Even as the industry struggles to explain away this lack of confidence, mostly through denial, Senate hearings on excess compensation to charity and foundation officials, as well as pending legislation to strengthen regulation of charities in states across the country strongly indicate all is not well.

Overlooked in the bad news about charity is yet a more subtle issue: a core ethical principle engrossed in many organizations’ codes of ethics – thou shalt work on a salary or fee basis, and never on a commission or percentage of funds raised – is now under increasing assault. This will, in my view, ultimately force the industry to reconsider the standards in place for nearly 70 years in the ethical code of the American Association of Philanthropy (AAFRC), and for almost half a century in other groups.

The surface problem is the web, a free and essentially unregulated medium of immediacy, information and exchange, all at high speed. A growing number of businesses have set up on the web as intermediaries between charities and consumers. They charge a “transaction fee” for the service of getting your gift to a charity or to several. This is a percentage based on the amount of your gift. Is this a violation of the ethical codes put out by AAFRC, Association of Fundraising Professionals, and others? Apparently not. AFP has weighed in with a document, almost theological in its parsing of the issue, and has concluded that a transaction fee is different because these businesses are not fund raisers, but mere agents.
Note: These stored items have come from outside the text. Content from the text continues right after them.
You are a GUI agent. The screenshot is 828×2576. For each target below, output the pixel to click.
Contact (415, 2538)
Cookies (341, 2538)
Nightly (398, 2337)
Actually, I have little problem with this interpretation, and indeed, neither AFP, government regulators, nor anyone else can do much about it. Percentage or commission fundraising is not illegal anywhere; it is common business currency. Lawyers, real estate professionals, architects, salespeople, and many other wholly ethical professionals compute compensation on a percentage or commission of the transaction.

The Wise Giving Alliance of the Better Business Bureau says nothing about percentage fundraising, stating only that fundraising costs be “reasonable.”Charity Navigator, an evaluator of philanthropic groups does not have an online code of ethics but neither there nor elsewhere on the site is there any discussion of percentage fundraising. Guidestar, the national database of charitable organizations has nothing to say on the subject. In short, percentage fundraising is a concern of the professional fundraisers. But is it losing traction everywhere else?

I doubt the ethical codes of the professional and trade groups – no matter how worthy people think they may be - will survive over time. This troubles me. As former chair of AFP’s national ethics committee, I had a (some would say heavy) hand in setting up and amending the existing code. I still believe that the field has been very well served by holding commission and percentage fundraising as unethical. These standards were put in place originally to separate the bad apples in the market from the good ones. There had been egregious abuses – as there still are. The advance of technology, its widespread use over print in a society that is increasingly non-linear, and the fact that what goes up on the web is essentially beyond the reach of meaningful regulation, threatens the old ways. Moreover, business people on nonprofit boards often don’t get the problem of commission or percentage fundraising.

The on line philanthropic transaction is no different from other kinds of on line “shopping.” The question that logically arises is whether the AFP or AAFRC code is really for the consumer at all, or more for the continuing education of staff fundraisers and consultants. Given the high rate of turnover in development work, I am tempted to argue that is alone sufficient reason to let things be.

On the other hand, it is past time for the leadership of the nonprofit industry to convene as a group, not just organization by organization, to address the question: will the old codes of ethical practice hold up in today’s changed society? And more broadly, assuming Paul Light is correct, why is the American public losing confidence in its charities?